Work to complete
- A) Transcribe the part of the forum thread on agility trial volunteering starting with "Has anyone ever" and going on through "way to learn.".
- B) Using the forum thread on agility trial volunteering, answer these questions:
(i) Which positions does the training club need to fill?
(ii) Where are the bars left until the judge measures them officially?
(iii) In which months are the upcoming trials held?

Text excerpt
# agility trial behind the scenes work



## cookieface (Jul 6, 2011)

Has anyone ever taken on a behind the scenes role for an agility trial? 

My training club needs to fill various positions (facilities coordinator, course builder, chair, secretary) and I'm tempted to volunteer, but wonder if anyone has any first hand knowledge of the jobs.


----------



## Laurelin (Nov 2, 2006)

I've never done an 'official' job (like secretary or anything) but I volunteer at every club trial building courses, setting bars, timing and scoring and things like that. If you're new to agility and ever thinking about competing, I would DEFINITELY recommend going to as many trials as possible and help out. I don't think there's a better way to learn.

I would think actually taking it on where you are in charge would require a bit of an understanding of the game and the rules (well for course building at least). My nosework instructor and her husband are usually the course builders and I've helped them a lot. There's a lot of specifics I'd never think of- like knowing which classes have double jumps and how to set the double right (lol), and also things like leaving the bars on the ground until the judge measures it out officially (did not know that). 

But volunteering is the best, especially if you're not running because then it frees up the people running to have a bit of time to relax.


----------



## cookieface (Jul 6, 2011)

Thanks! I've volunteered before for less official jobs (resetting jumps, rounding up competitors for their turns - I'm sure there's a real name for that job, and other menial tasks) and have had fun doing it. This latest call for volunteers would be more involved with the planning and administrative tasks. According to the person who sent the notice, no prior knowledge is necessary although I'm sure it would be helpful. The trials aren't until next year (March, June, and October), so there's plenty of time to learn. I wouldn't want to be chair or secretary (although it sounds like something I could do), but awards coordinator seems like a very entry level position.


----------



## So Cavalier (Jul 23, 2010)

Material provided
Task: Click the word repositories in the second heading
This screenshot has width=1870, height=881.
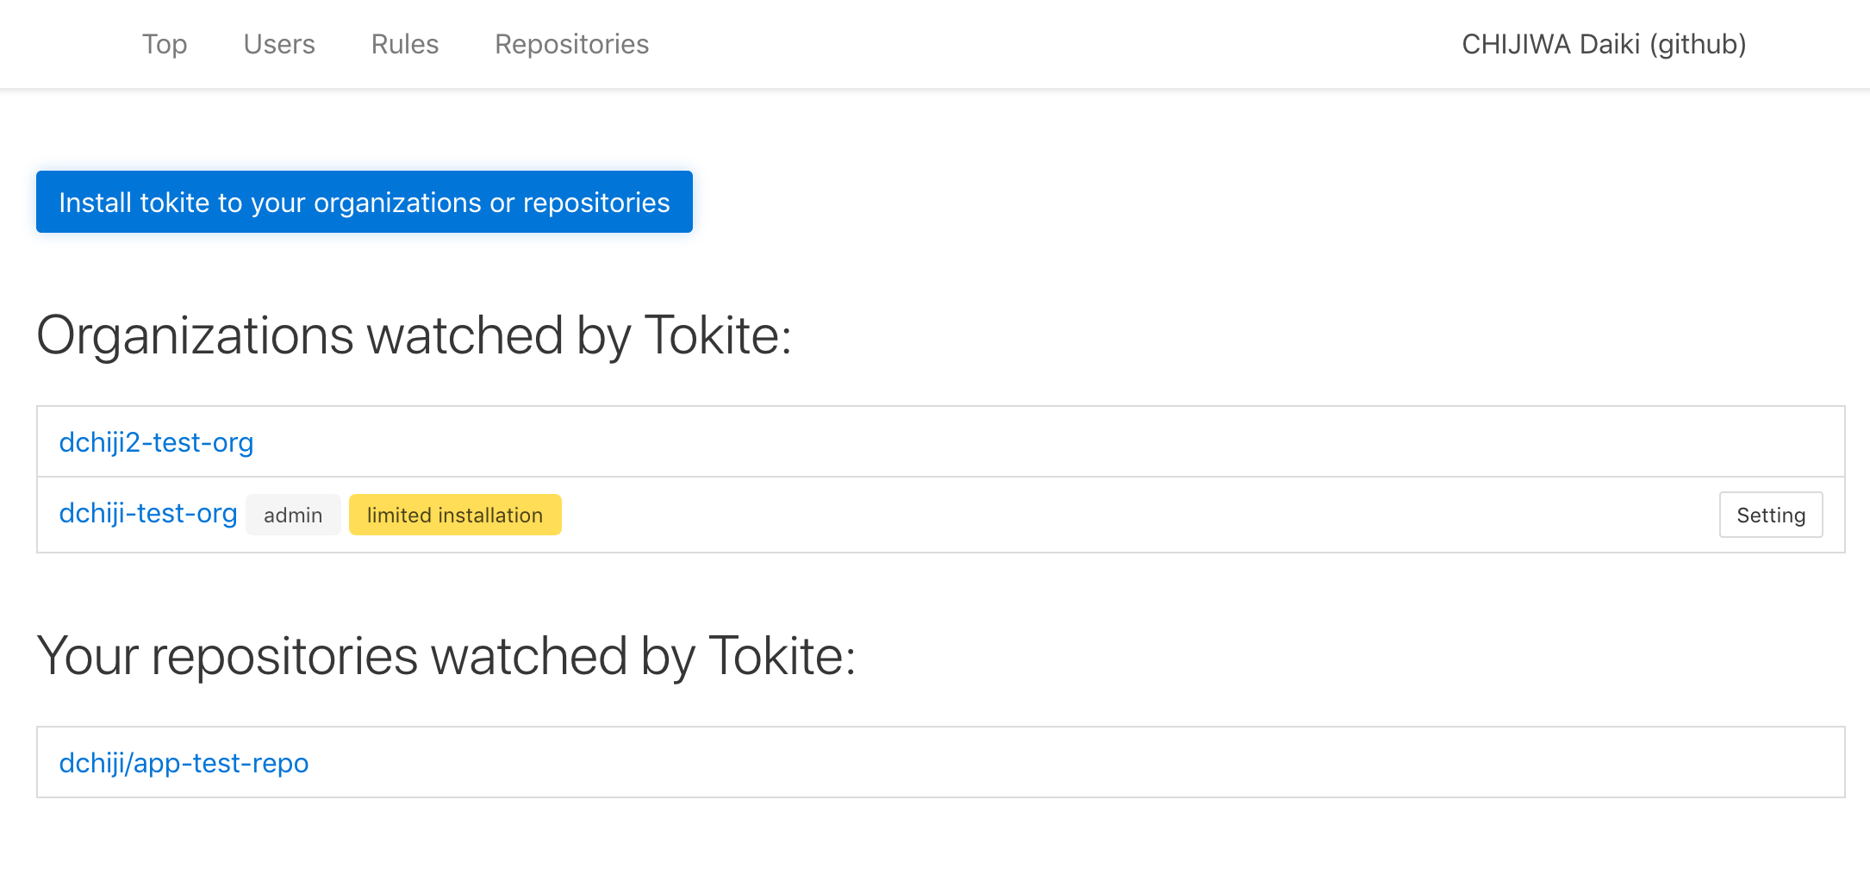Action: 285,656

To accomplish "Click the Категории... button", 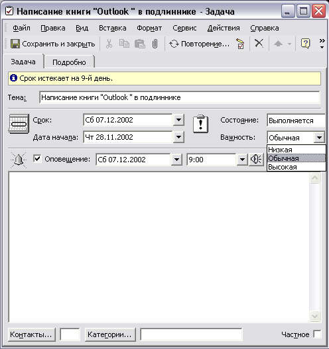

Answer set
- A)
Has anyone ever taken on a behind the scenes role for an agility trial? 

My training club needs to fill various positions (facilities coordinator, course builder, chair, secretary) and I'm tempted to volunteer, but wonder if anyone has any first hand knowledge of the jobs.


----------



## Laurelin (Nov 2, 2006)

I've never done an 'official' job (like secretary or anything) but I volunteer at every club trial building courses, setting bars, timing and scoring and things like that. If you're new to agility and ever thinking about competing, I would DEFINITELY recommend going to as many trials as possible and help out. I don't think there's a better way to learn.

- B)
(i) Facilities coordinator, course builder, chair, and secretary.
(ii) On the ground.
(iii) March, June, and October.